> [Excerpted records]:
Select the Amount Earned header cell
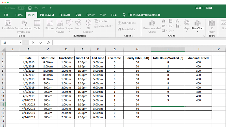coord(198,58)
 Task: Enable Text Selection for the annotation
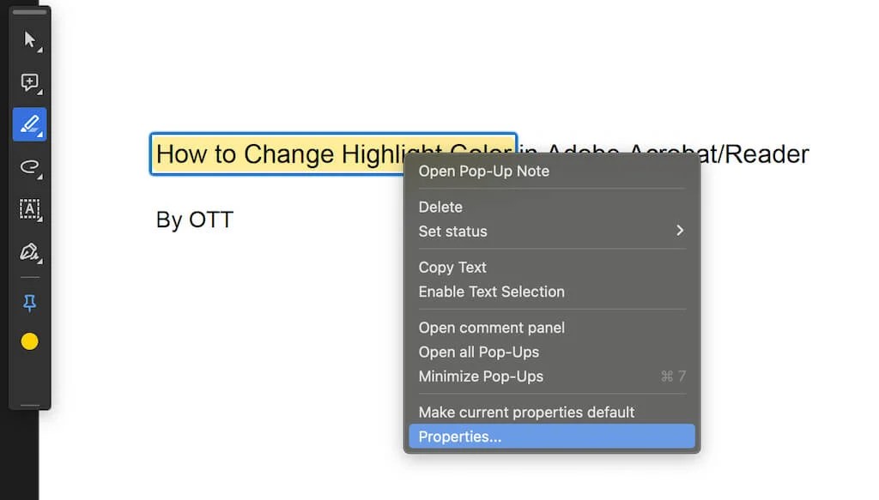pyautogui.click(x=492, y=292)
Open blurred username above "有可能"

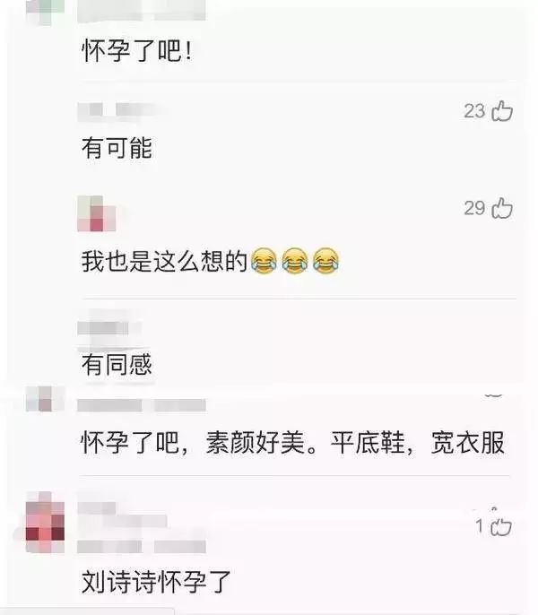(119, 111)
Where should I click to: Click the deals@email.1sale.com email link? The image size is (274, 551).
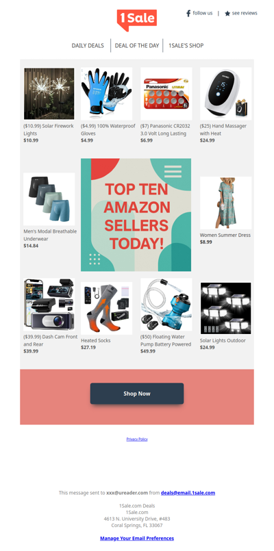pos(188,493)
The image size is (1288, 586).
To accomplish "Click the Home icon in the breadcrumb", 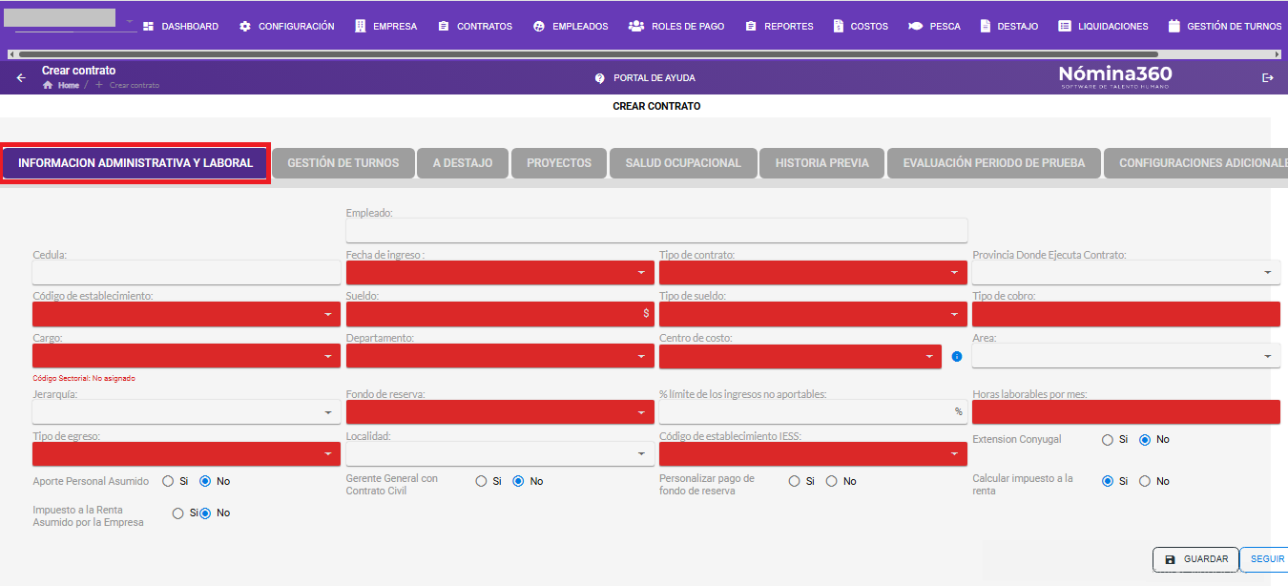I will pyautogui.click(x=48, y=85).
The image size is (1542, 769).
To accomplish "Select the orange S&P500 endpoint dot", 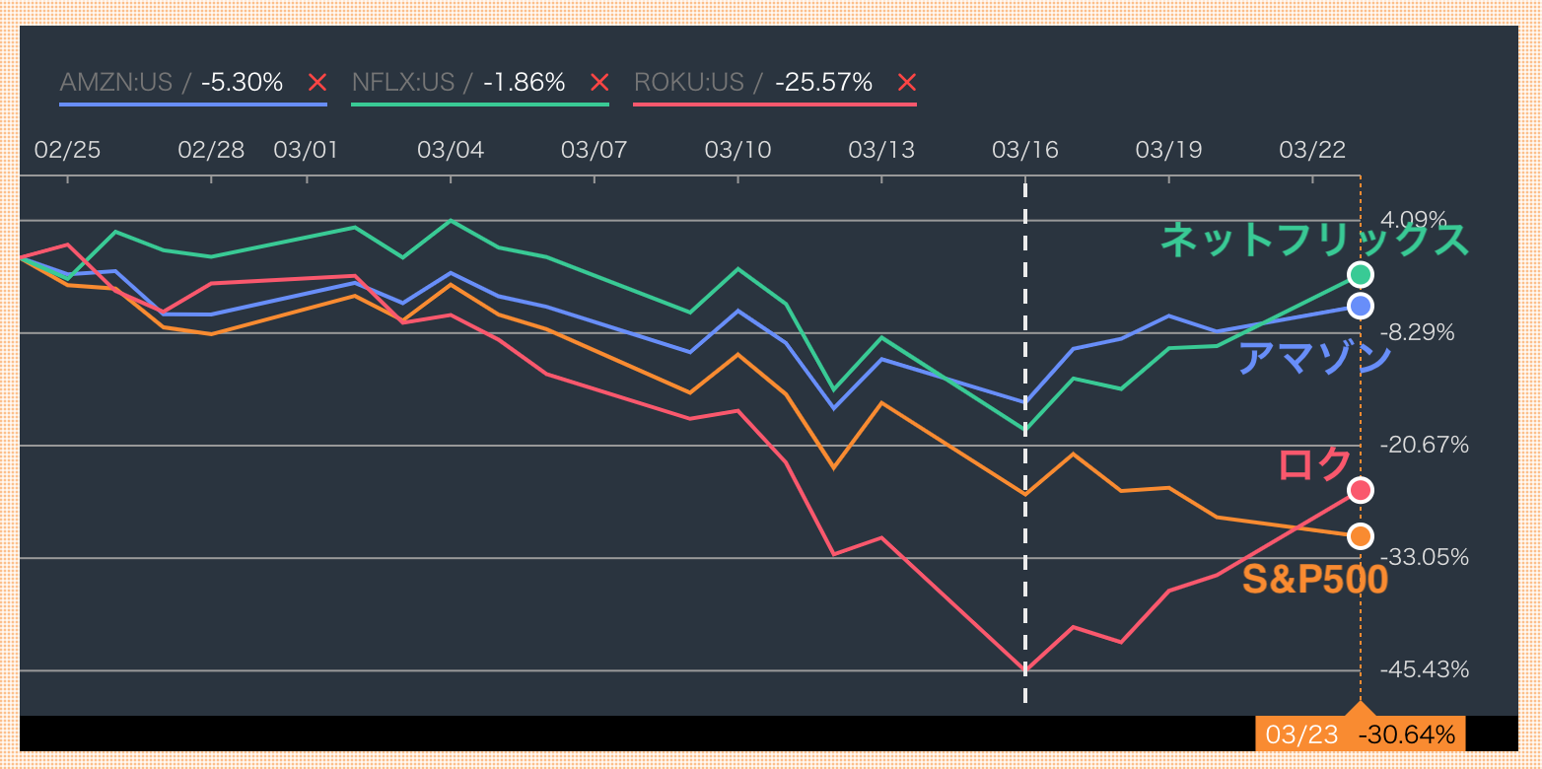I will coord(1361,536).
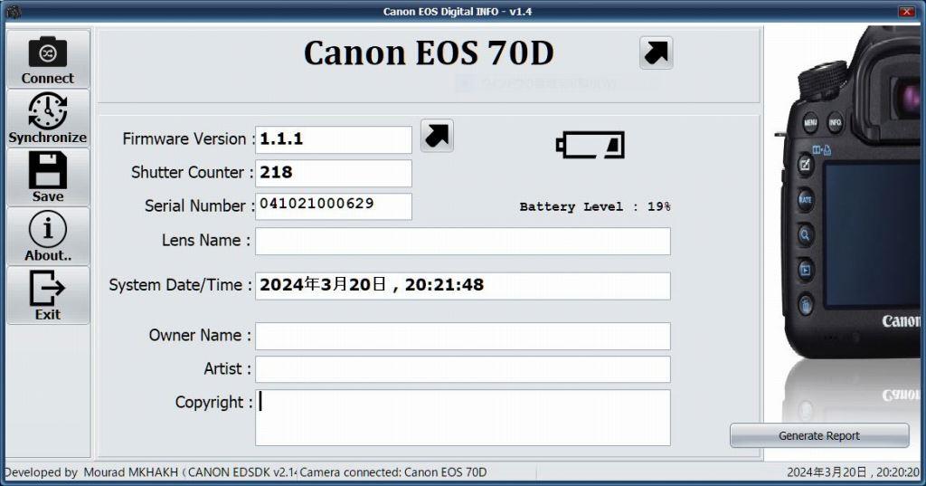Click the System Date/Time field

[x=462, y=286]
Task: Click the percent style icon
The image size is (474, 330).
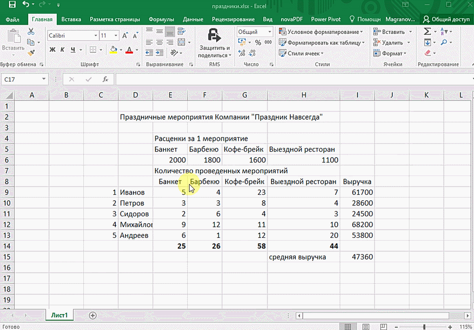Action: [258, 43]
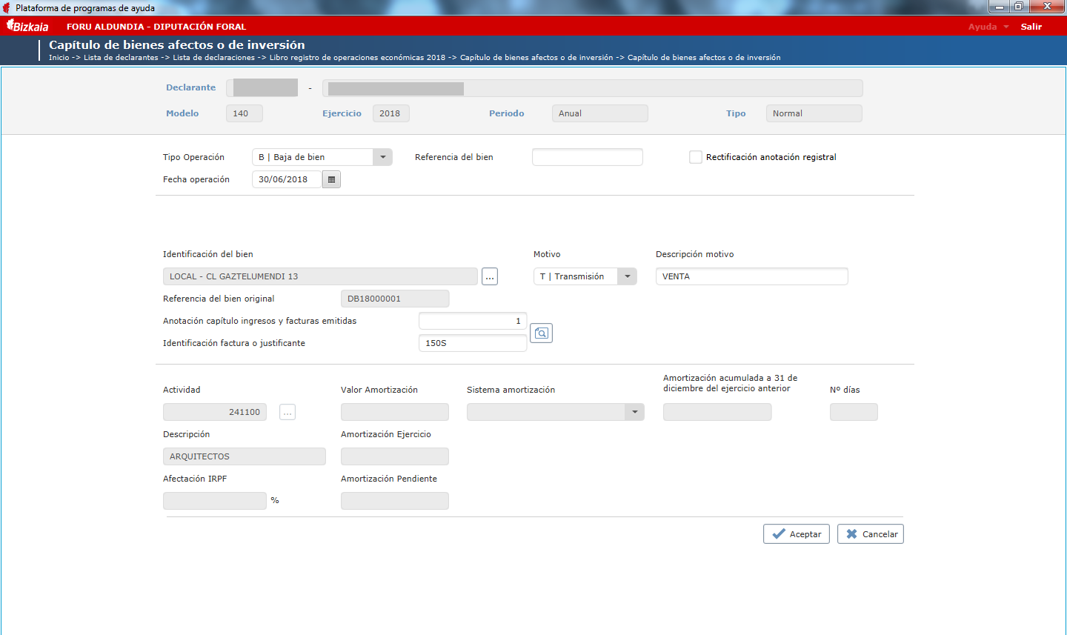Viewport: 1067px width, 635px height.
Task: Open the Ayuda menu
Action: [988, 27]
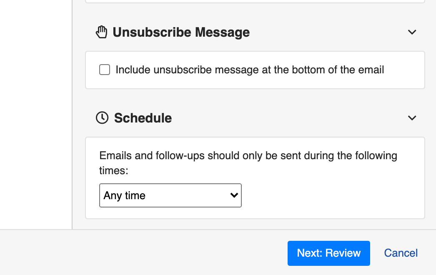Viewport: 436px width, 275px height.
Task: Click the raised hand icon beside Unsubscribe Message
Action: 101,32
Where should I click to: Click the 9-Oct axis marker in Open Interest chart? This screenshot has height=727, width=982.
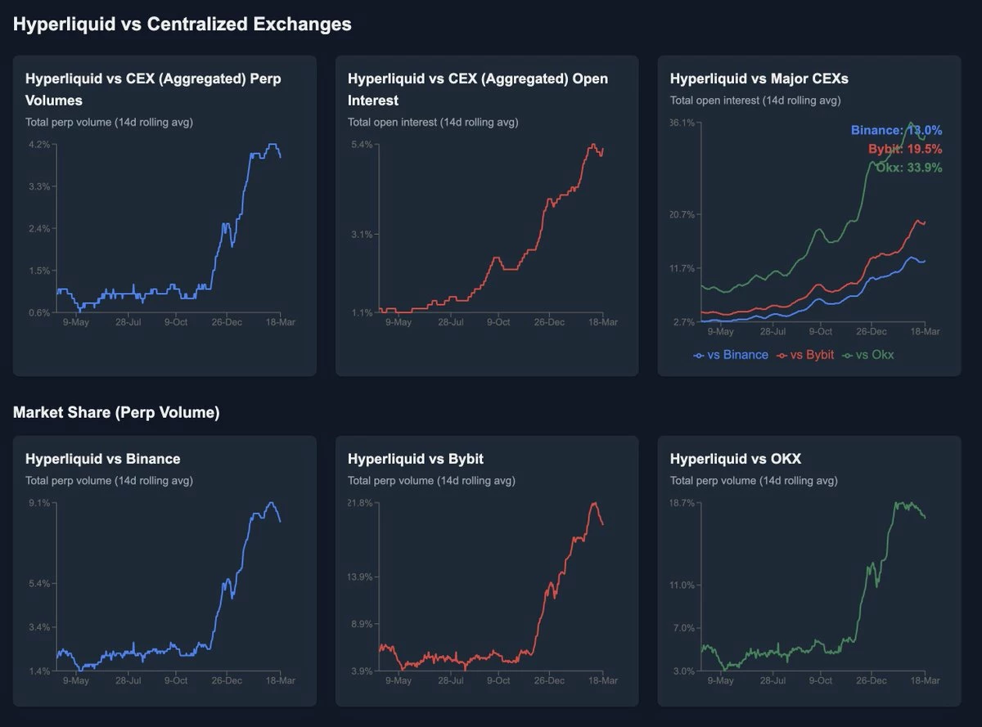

> [Your instructions]: Your task is to transcribe exactly the lines from the one containing "Task: Click the percent style icon" through the final line of the entries above, pictures excluded.

> [Task response]:
Task: Click the percent style icon
The image size is (474, 330).
Action: [258, 43]
Viewport: 1067px width, 635px height.
Task: Open the Ayuda menu
Action: [988, 27]
Viewport: 436px width, 275px height.
Task: Click the raised hand icon beside Unsubscribe Message
Action: 101,32
Where should I click to: Click the 9-Oct axis marker in Open Interest chart? This screenshot has height=727, width=982.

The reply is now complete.